Scan the entries that follow and copy out every line containing "field".

===== Data supplied

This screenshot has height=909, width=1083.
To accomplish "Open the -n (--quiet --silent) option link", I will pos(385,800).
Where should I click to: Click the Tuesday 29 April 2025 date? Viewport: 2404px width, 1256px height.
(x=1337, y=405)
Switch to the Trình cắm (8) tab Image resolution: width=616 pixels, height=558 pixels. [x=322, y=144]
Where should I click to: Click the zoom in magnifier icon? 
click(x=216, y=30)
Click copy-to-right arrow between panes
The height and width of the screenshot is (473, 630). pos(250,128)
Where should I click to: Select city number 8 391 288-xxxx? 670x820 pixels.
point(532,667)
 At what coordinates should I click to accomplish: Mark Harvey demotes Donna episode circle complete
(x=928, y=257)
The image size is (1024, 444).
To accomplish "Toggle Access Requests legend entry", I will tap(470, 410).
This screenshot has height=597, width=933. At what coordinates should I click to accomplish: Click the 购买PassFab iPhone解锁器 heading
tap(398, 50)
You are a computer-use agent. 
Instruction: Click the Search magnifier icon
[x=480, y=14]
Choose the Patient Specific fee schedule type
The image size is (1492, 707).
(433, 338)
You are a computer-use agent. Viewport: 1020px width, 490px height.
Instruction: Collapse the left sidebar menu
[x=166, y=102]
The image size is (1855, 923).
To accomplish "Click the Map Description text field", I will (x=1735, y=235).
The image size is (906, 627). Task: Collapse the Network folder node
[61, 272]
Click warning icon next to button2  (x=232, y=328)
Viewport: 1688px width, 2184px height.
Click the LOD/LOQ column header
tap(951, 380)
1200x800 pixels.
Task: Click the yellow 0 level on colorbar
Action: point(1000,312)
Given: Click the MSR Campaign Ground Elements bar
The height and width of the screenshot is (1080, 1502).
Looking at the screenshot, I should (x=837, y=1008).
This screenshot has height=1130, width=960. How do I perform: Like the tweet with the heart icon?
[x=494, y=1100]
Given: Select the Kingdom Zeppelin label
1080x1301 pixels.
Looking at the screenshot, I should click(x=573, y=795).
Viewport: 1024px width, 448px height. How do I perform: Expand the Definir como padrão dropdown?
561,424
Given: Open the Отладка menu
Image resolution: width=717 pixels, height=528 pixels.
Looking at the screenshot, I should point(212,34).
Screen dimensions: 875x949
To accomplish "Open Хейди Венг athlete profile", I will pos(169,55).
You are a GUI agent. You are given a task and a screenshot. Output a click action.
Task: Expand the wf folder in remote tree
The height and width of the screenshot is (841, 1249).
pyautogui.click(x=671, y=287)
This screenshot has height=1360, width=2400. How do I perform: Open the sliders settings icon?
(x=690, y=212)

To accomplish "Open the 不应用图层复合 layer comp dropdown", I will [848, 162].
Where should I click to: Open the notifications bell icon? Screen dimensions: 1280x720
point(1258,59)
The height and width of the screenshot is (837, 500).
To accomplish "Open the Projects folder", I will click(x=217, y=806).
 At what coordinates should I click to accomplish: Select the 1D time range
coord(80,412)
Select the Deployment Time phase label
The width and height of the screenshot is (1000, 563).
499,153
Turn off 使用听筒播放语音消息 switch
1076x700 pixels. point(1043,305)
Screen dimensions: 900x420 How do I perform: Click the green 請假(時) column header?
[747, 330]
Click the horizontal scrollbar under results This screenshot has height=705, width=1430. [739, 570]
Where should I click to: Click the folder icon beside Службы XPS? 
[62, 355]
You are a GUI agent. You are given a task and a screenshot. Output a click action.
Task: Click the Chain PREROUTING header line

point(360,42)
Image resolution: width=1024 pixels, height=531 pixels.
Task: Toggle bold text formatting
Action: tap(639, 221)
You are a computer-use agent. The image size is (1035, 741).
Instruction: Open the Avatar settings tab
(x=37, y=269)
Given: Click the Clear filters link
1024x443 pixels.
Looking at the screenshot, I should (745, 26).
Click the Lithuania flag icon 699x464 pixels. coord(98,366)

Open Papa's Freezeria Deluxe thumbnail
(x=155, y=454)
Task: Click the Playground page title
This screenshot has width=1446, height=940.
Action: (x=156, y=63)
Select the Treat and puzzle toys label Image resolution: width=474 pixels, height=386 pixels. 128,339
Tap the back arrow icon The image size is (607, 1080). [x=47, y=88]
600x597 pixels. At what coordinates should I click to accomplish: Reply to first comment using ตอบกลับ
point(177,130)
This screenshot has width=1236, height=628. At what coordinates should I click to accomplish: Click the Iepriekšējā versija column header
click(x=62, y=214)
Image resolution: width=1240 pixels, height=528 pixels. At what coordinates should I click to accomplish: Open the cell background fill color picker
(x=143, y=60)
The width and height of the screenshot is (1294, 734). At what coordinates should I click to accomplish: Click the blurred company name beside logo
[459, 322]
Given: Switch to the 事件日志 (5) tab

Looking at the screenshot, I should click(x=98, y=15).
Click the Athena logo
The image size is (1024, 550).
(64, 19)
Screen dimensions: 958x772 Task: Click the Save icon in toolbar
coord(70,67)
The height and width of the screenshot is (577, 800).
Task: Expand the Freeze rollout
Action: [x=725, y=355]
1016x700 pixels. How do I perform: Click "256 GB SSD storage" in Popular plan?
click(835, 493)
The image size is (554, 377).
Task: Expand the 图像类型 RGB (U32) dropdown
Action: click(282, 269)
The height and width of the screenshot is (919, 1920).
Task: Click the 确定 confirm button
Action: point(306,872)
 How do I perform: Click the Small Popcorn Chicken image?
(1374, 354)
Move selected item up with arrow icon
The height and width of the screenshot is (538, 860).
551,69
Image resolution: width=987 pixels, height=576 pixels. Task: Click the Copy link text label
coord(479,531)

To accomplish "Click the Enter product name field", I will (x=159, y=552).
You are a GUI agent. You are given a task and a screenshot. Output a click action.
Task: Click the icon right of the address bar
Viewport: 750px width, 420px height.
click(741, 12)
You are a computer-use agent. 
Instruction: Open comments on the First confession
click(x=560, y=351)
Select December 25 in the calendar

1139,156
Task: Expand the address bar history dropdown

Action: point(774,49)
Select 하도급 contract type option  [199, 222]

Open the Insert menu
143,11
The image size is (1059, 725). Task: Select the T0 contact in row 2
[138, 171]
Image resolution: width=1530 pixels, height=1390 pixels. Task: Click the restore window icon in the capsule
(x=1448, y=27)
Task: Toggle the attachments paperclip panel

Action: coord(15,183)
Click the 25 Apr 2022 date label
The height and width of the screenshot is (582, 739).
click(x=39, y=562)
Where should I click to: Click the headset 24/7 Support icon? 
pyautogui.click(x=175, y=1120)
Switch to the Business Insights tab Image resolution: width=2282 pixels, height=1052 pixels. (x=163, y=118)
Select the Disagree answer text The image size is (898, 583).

==========

| Exercise answer |
To accomplish "Click the Map Description text field", I will (x=1735, y=235).
To accomplish "Click the Enter product name field", I will (x=159, y=552).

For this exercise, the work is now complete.